What the exercise asks ▸ Write the entries below out again without a single difference.

Dataset records
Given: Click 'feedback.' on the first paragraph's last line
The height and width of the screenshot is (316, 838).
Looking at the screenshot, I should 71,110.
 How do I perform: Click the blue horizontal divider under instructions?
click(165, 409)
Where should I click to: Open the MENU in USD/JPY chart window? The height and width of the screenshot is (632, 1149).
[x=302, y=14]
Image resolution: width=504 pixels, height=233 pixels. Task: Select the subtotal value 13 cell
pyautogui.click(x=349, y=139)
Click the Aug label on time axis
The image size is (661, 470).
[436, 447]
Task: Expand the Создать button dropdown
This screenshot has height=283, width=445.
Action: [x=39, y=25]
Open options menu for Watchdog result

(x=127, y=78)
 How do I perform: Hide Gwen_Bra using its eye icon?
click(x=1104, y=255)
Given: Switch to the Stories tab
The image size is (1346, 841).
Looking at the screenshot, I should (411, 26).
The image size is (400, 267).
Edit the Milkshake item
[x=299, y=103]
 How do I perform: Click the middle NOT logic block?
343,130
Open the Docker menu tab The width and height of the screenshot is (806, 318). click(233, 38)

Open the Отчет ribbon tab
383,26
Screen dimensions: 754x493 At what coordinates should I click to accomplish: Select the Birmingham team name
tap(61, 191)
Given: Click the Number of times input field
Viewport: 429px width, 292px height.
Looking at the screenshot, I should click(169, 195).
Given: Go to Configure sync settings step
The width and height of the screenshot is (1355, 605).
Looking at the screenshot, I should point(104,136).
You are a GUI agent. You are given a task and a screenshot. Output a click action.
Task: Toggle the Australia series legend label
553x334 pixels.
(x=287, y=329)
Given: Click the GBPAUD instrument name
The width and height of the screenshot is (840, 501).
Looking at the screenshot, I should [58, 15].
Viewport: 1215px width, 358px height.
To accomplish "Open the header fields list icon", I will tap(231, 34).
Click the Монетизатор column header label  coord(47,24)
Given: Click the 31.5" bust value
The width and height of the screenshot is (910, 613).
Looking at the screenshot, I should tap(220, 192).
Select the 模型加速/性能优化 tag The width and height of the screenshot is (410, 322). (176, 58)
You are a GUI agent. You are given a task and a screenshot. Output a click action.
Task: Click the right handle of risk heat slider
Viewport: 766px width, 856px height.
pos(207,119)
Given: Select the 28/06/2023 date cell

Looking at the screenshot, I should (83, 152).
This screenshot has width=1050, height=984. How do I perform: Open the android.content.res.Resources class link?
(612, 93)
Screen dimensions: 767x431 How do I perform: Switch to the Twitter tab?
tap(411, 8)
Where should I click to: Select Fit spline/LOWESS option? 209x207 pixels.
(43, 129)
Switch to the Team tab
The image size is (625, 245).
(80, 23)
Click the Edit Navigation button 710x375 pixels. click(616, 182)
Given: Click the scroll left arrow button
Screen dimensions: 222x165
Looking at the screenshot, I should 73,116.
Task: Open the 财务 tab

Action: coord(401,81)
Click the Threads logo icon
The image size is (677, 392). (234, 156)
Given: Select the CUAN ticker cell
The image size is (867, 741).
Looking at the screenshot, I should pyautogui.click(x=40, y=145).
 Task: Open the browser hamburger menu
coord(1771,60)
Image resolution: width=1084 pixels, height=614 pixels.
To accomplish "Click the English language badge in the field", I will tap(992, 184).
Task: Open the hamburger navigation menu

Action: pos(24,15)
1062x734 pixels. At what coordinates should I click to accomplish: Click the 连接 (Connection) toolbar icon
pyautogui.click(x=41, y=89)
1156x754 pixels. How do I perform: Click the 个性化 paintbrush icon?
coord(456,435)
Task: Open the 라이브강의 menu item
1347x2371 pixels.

Response to this exercise ▸
Given: Click 'feedback.' on the first paragraph's last line
The height and width of the screenshot is (316, 838).
Looking at the screenshot, I should 71,110.
 How do I perform: Click the blue horizontal divider under instructions?
click(165, 409)
Where should I click to: Open the MENU in USD/JPY chart window? The height and width of the screenshot is (632, 1149).
[x=302, y=14]
Image resolution: width=504 pixels, height=233 pixels. Task: Select the subtotal value 13 cell
pyautogui.click(x=349, y=139)
Click the Aug label on time axis
The image size is (661, 470).
[436, 447]
Task: Expand the Создать button dropdown
This screenshot has height=283, width=445.
Action: [x=39, y=25]
Open options menu for Watchdog result

(x=127, y=78)
 How do I perform: Hide Gwen_Bra using its eye icon?
click(x=1104, y=255)
Given: Switch to the Stories tab
The image size is (1346, 841).
Looking at the screenshot, I should (411, 26).
The image size is (400, 267).
Edit the Milkshake item
[x=299, y=103]
 How do I perform: Click the middle NOT logic block?
343,130
Open the Docker menu tab The width and height of the screenshot is (806, 318). click(233, 38)

Open the Отчет ribbon tab
383,26
Screen dimensions: 754x493 At what coordinates should I click to accomplish: Select the Birmingham team name
tap(61, 191)
Given: Click the Number of times input field
Viewport: 429px width, 292px height.
Looking at the screenshot, I should click(169, 195).
Given: Go to Configure sync settings step
The width and height of the screenshot is (1355, 605).
Looking at the screenshot, I should point(104,136).
You are a GUI agent. You are given a task and a screenshot. Output a click action.
Task: Toggle the Australia series legend label
553x334 pixels.
(x=287, y=329)
Given: Click the GBPAUD instrument name
The width and height of the screenshot is (840, 501).
Looking at the screenshot, I should [58, 15].
Viewport: 1215px width, 358px height.
To accomplish "Open the header fields list icon", I will tap(231, 34).
Click the Монетизатор column header label  coord(47,24)
Given: Click the 31.5" bust value
The width and height of the screenshot is (910, 613).
Looking at the screenshot, I should tap(220, 192).
Select the 模型加速/性能优化 tag The width and height of the screenshot is (410, 322). (176, 58)
You are a GUI agent. You are given a task and a screenshot. Output a click action.
Task: Click the right handle of risk heat slider
Viewport: 766px width, 856px height.
pos(207,119)
Given: Select the 28/06/2023 date cell

Looking at the screenshot, I should (83, 152).
This screenshot has width=1050, height=984. How do I perform: Open the android.content.res.Resources class link?
(612, 93)
Screen dimensions: 767x431 How do I perform: Switch to the Twitter tab?
tap(411, 8)
Where should I click to: Select Fit spline/LOWESS option? 209x207 pixels.
(43, 129)
Switch to the Team tab
The image size is (625, 245).
(80, 23)
Click the Edit Navigation button 710x375 pixels. click(616, 182)
Given: Click the scroll left arrow button
Screen dimensions: 222x165
Looking at the screenshot, I should 73,116.
Task: Open the 财务 tab

Action: coord(401,81)
Click the Threads logo icon
The image size is (677, 392). (234, 156)
Given: Select the CUAN ticker cell
The image size is (867, 741).
Looking at the screenshot, I should pyautogui.click(x=40, y=145).
 Task: Open the browser hamburger menu
coord(1771,60)
Image resolution: width=1084 pixels, height=614 pixels.
To accomplish "Click the English language badge in the field", I will tap(992, 184).
Task: Open the hamburger navigation menu

Action: pos(24,15)
1062x734 pixels. At what coordinates should I click to accomplish: Click the 连接 (Connection) toolbar icon
pyautogui.click(x=41, y=89)
1156x754 pixels. How do I perform: Click the 个性化 paintbrush icon?
coord(456,435)
Task: Open the 라이브강의 menu item
1347x2371 pixels.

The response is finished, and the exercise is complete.